• **READING TEXT**:
::::::::

Lord Lieutenant of Moray
- In office 28 September 1943 – 9 October 1963
- Preceded by: The Earl of Moray
- Succeeded by: Sir Iain Tennant

Personal details
- Born: 28 January 1896 Castlebank, Lanark
- Died: 9 October 1963 (aged 67) Leanchoil Hospital, Forres
- Spouse: Katharine Charlotte Douglas ​ ​(after 1921)​
- Children: 3
- Parent(s): James Hamilton Houldsworth Albinia Mary Sulivan
- Awards: Military Cross Territorial Decoration

= Henry Houldsworth =

Brigadier Sir Henry Walter Houldsworth (28 January 1896 – 9 October 1963) was a British soldier.

==Early life==
Houldsworth was born on 28 January 1896 at Castlebank, Lanark. He was a younger son of James Hamilton Houldsworth and the former Albinia Mary Sulivan (eldest daughter of the Rev. Filmer Sulivan).

His paternal grandparents were Catherine Jane McGrath and James Houldsworth (brother to Sir William Houldsworth, 1st Baronet, MP for Manchester). The family ran Reddish Mills, which amalgamated with the Fine Cotton Spinners Association in 1898.

==Career==
Houldsworth served as Commander of the 154 Highland Brigade of the Seaforth Highlanders during World War II, fighting in North Africa from 1942 to 1943. From 1943 to 1944, he was Commandant of the School of Infantry.

He was awarded the Military Cross, the Territorial Decoration, the Companion, Distinguished Service Order and bar, and was appointed Knight Commander, Order of the British Empire. He held the office of Lord Lieutenant of Moray.

==Personal life==
On 7 February 1921, Houldsworth married Katharine Charlotte Douglas, daughter of Major George Sholto Douglas (a grandson of the 17th Earl of Morton) and Lady Laura Mary Wentworth-Fitzwilliam (a daughter of William Wentworth-Fitzwilliam, Viscount Milton). Together, they lived at Dallas Lodge, Forres, Moray, and were the parents of:

- Ian George Henry Houldsworth (1921–1963), a Major who married Clodagh Murray, daughter of Sir Kenneth Murray, in 1951.
- Rosemary Katharine Houldsworth (b. 1925), who married John Seymour Paul Daniell.
- Diana Mary Houldsworth (1929–2017), who married Hon. George David Leslie Melville, a son of Archibald Leslie-Melville, 13th Earl of Leven and Lady Rosamond Foljambe (a younger daughter of the 1st Earl of Liverpool), in 1955.

Houldsworth died on 9 October 1963 at Leanchoil Hospital, Forres. His funeral was held at St. Giles' Parish Church in Elgin. The Queen was represented by Adml. Sir Martin Dunbar-Nasmith and the Duke and Duchess of Gloucester by Capt. Iain Tennant.

::::::::

• **LISTED RECORDS**:
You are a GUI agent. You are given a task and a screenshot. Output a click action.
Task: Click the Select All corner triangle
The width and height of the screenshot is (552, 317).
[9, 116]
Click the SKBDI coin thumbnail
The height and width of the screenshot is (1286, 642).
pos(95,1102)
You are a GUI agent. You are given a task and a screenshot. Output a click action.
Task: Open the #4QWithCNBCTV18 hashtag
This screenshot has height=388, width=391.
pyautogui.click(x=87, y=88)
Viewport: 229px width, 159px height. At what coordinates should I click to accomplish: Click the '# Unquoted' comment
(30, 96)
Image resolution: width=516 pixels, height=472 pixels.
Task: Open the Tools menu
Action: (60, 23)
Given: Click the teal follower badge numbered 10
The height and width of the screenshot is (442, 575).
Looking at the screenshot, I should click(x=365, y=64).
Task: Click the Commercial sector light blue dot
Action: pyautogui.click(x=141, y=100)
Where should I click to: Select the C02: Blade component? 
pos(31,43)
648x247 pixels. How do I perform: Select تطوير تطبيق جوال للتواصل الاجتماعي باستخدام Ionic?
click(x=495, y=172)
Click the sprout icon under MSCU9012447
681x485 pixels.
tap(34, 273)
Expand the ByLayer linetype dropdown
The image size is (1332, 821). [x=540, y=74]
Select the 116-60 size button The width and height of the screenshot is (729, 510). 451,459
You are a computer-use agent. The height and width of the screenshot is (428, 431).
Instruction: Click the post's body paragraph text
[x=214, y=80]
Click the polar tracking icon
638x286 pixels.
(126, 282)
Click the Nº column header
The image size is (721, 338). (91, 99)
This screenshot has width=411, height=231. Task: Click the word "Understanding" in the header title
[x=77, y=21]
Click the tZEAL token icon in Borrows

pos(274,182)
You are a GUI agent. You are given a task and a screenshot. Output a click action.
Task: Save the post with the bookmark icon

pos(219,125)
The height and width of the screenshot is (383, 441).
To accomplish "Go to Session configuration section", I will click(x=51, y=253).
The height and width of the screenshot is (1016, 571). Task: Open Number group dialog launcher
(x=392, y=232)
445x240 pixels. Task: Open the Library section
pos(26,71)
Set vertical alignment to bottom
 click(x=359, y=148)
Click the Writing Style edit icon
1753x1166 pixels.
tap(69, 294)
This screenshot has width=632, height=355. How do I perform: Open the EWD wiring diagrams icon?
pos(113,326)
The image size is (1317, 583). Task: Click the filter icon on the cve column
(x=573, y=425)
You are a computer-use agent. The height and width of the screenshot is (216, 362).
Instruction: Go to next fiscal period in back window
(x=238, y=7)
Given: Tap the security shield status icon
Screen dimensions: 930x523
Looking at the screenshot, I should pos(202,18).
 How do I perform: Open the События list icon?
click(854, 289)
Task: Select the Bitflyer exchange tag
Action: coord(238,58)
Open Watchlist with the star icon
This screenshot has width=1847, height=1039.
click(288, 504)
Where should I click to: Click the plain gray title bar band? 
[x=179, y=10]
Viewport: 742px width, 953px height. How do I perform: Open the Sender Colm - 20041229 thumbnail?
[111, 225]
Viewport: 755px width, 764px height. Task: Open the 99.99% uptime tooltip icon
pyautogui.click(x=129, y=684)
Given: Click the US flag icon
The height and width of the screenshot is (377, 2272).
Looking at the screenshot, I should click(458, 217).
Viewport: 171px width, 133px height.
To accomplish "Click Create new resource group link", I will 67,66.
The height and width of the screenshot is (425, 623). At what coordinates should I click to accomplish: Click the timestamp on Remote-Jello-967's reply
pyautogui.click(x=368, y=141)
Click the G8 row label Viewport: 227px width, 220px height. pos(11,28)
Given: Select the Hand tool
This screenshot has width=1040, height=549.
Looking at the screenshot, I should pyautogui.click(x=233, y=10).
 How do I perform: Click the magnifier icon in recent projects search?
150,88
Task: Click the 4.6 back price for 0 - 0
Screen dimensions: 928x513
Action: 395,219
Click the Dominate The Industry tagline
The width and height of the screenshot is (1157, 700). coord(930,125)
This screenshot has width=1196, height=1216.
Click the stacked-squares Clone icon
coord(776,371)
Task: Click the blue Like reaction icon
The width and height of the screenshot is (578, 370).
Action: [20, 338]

::::::::

• **WHAT THIS EXERCISE ASKS**:
a: Translate this sentence from the Henry Houldsworth biography into Spanish: "Houldsworth was born on 28 January 1896 at Castlebank, Lanark."
b: Reproduce the passage of the Henry Houldsworth biography starting at "- Rosemary Katharine" and ending at "Liverpool), in 1955.".

• **TASK RESPONSES**:
a: Houldsworth nació el 28 de enero de 1896 en Castlebank, Lanark.

b:
- Rosemary Katharine Houldsworth (b. 1925), who married John Seymour Paul Daniell.
- Diana Mary Houldsworth (1929–2017), who married Hon. George David Leslie Melville, a son of Archibald Leslie-Melville, 13th Earl of Leven and Lady Rosamond Foljambe (a younger daughter of the 1st Earl of Liverpool), in 1955.